On the Eastern side of the Bois de Vincennes, a ceremonial torii gate marks the beginning of a quiet path, frequented by the occasional jogger or seeker of solitude. In the summer of 1907, though, this small park hosted the Paris Colonial Exposition, and was one of the busiest places in the region.
These days, the Jardin d’Agronomie Tropicale (Garden of Tropical Agriculture) is eerily quiet, as if forgotten entirely. Most of the structures are in ruin, with plants growing through broken windows. In truth, the park isn’t without caretakers, but rather represents a part of French history that can be neither restored nor demolished. The 1907 Exposition was a celebration of empire, and France’s past still troubles this garden.
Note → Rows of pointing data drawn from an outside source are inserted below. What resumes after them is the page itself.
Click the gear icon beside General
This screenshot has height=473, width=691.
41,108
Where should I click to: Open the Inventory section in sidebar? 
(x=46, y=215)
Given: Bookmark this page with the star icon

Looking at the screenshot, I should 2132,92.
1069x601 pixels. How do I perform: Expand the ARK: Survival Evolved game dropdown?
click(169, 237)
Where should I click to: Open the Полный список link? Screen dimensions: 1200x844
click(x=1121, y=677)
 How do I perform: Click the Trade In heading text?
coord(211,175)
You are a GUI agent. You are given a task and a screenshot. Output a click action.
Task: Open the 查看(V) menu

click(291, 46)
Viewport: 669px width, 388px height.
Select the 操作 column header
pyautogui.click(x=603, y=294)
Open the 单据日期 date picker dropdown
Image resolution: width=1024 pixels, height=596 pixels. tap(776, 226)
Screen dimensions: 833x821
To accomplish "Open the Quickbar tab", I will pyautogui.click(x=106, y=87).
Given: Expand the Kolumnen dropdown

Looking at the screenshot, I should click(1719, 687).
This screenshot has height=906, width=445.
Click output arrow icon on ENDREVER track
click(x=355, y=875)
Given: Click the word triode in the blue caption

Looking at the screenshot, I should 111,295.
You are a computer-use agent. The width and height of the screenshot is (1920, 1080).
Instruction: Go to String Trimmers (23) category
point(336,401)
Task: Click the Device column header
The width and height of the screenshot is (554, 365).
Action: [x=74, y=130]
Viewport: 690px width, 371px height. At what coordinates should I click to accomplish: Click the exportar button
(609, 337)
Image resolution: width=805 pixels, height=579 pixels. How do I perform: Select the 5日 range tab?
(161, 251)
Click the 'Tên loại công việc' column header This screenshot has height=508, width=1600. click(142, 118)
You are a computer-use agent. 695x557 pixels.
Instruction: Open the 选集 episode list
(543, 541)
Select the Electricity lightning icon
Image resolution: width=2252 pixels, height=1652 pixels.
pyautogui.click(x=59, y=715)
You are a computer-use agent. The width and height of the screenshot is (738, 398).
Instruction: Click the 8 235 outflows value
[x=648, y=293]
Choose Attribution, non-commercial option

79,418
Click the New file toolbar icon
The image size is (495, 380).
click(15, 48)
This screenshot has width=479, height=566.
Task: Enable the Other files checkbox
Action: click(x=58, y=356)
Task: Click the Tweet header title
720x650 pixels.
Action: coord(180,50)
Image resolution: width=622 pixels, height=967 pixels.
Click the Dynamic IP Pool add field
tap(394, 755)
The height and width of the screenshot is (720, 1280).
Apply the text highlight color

The Jardin d’Agronomie Tropicale was created in 1899 as a place for experiments with plants that France grew abroad; banana trees and coffee plants filled hot houses. It’s still one of few places in Paris offering palm trees and bamboo.
The garden’s most striking features, though, are the ruined buildings and monuments that remain from the 1907 Colonial Exposition. This was a small event compared to the earlier Universal Expositions held in central Paris, but nonetheless attracted almost two million visitors over a six month period. The villages built here represented Madagascar, the Congo, Indochina, Sudan, Tunisia and Morocco.
Near the entrance, a few metres from the fading red torii gate, are a number of sculptures made mysterious by time. There are no signs explaining the large group of figures piled with stone necklaces, plants, animals, though visitors may interpret the imagery as an ode to France’s colonial riches. One statue has lost her head, adding to the strange sense that witnesses have vanished from this place. Nearby, winged gods and suited colonisers stand out of context among the trees.
It was a much darker element of the exposition that drew crowds to the Bois de Vincennes in 1907. This was the human zoos, areas in which people from the colonies worked as imitations of themselves for the public’s amusement. The faux-Indochinese bridges that remain acted as sets for these tableau, where participants were expected to live constantly under the eyes of others. At night, those working at the Congolese pavilion slept crowded into the second floor of the structure, since destroyed by a storm.
While these villages drew audiences, the Colonial Exposition was intended to showcase products from France’s colonies. A small kiosk, now encircled by net, housed a popular exhibit of wood samples from around the world.
The biggest pavilion represents Indochina, and now feels strikingly out of place as the only building to have been restored. The bricks, painted white only recently, gleam freshly, and foliage has been cleared away. In 1907, this space displayed rice, corn and spices alongside jewelry and musical instruments made from colonial materials. It’s likely to soon become a visitor centre for the Jardin d’Agronomie Tropicale.
After 1907’s Colonial Exposition, this park disappeared from the public eye. It continued to be a site marked by politics, used as a military hospital during World War I. Subsequently, a number of memorials to those from the colonies who died fighting for France were erected alongside the remains of the Colonial Exposition, heightening the park’s guilty emotion.
It’s surprising so many structures, often constructed quickly and at a low cost, weathered such time without intervention. While storms in 1999 and a fire in 2004 did damage, it’s shocking to think this period of history was so recent as to still be standing.
In 2007, the Jardin d’Agronomie Tropical was once again opened to the public. The restoration of the Indochinese pavilion hints that the city might now be ready to deal with its history, but it looks as if the garden will remain primarily ruins consumed by nature. This seems appropriate, creating a meditative environment that encourages visitors to contemplate France’s recent past and the passage of empire.